▶ _Excerpt_
--- BEGIN ---
ROSE: Sheila, in the—during the campaign, of course, the Republican candidate made some suggestions along these lines, suggesting that in fact a South Korean and the Japanese nuclear capability might be an appropriate response. They’ve walked that back in practice and there’s been no follow up, but is there a memory in the region of those comments? And do those have any sort of presence in the back of people’s minds?
SMITH: So, for Japan—and it’s slightly different than South Korea, so I’ll defter to Scott on South Korea. But in Japan, there is very little public support for a nuclear option for Japan. So it was a shock when the U.S., as Japan’s main ally and provider of extended deterrence, started to—a candidate for the presidency started talking about Japan sooner or later ought to get a nuclear weapon. Well, the Foreign Ministry immediately went public and said we are signatories to the NPT; we do not embrace a nuclear option for Japan’s security; we embrace a strong and solid U.S.-Japan alliance. So I don’t see demand in Japan for consideration of that option. South Korea, the politics are different.
ROSE: Scott, talk to us about South Korean politics for a second. What are they thinking through all this?
SNYDER: Well, with regard to acquisition of a nuclear weapon, actually there is strong public support for the idea that South Korea should get a nuclear capability to match that of the North, and we’re seeing increasingly a number of politicians voicing that as well. But overall, the attitude of the government is that getting a nuclear capability would entail unnecessary risk and would be highly costly. Basically, they’d be following North Korea’s path to isolation in terms of economic retribution and responses that would be very damaging, given South Korea’s high trade dependence.
The current Moon administration really wanted to find a way to engage with North Korea. They’d like to see the tensions tamped down. Even yesterday, their National Security Council called for dialogue. But every single initiative that the new president has put forward toward North Korea, the North Koreans have popped those trial balloons. And so it’s pretty clear that the North Koreans are really focused on the U.S. right now and on trying to extend their nuclear capabilities.
--- END ---
▶ _Written tasks_
A – In the transcript excerpt, what did South Korea's National Security Council call for?
B – Echo the entries from the line with "You are a computer-use agent." up to and including the last line of the entries, leaving the pictures out.

▶ _Task input_
--- BEGIN ---
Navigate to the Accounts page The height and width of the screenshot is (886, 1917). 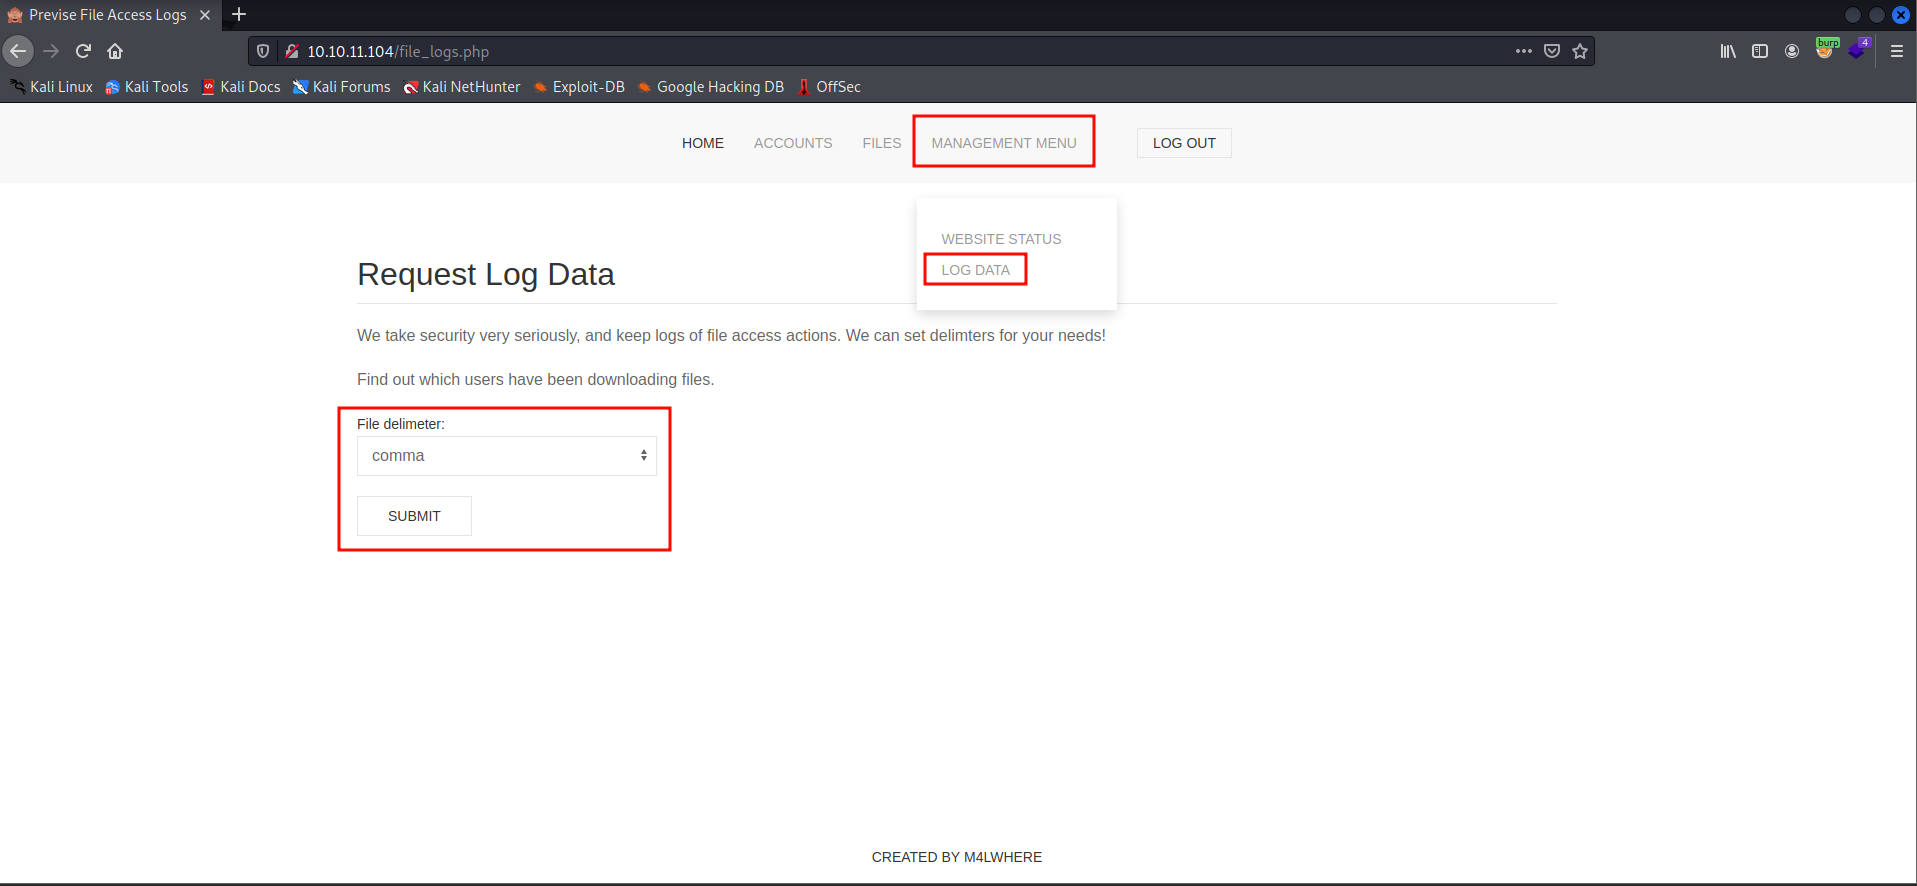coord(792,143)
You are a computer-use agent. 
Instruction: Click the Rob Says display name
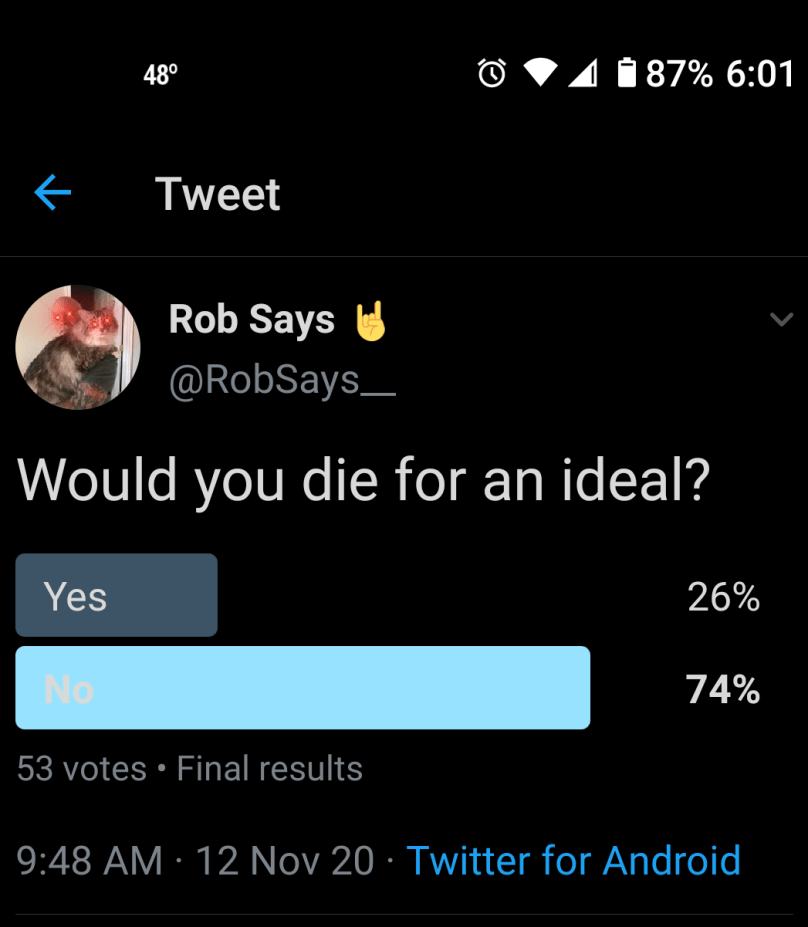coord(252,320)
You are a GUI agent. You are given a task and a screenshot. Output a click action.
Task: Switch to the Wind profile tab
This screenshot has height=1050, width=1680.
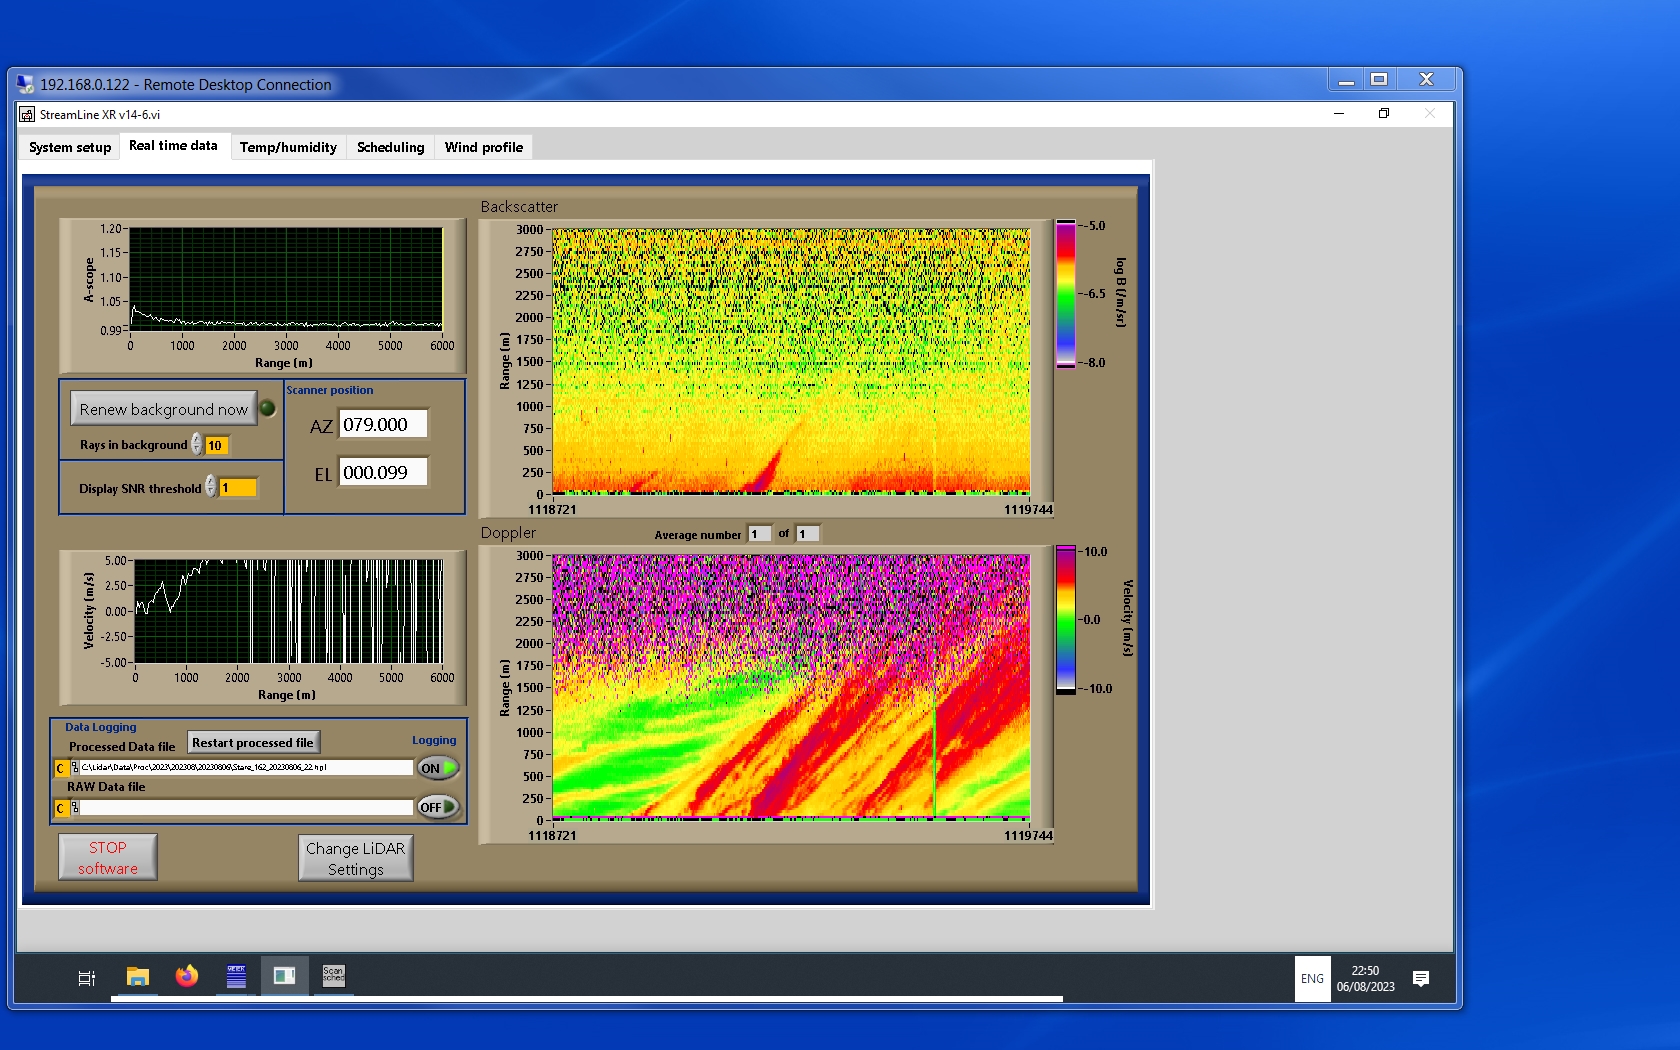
--- END ---
▶ _Task-by-task outputs_
A – Dialogue.

B –
You are a computer-use agent. 
Instruction: Click the Rob Says display name
coord(252,320)
You are a GUI agent. You are given a task and a screenshot. Output a click action.
Task: Switch to the Wind profile tab
This screenshot has height=1050, width=1680.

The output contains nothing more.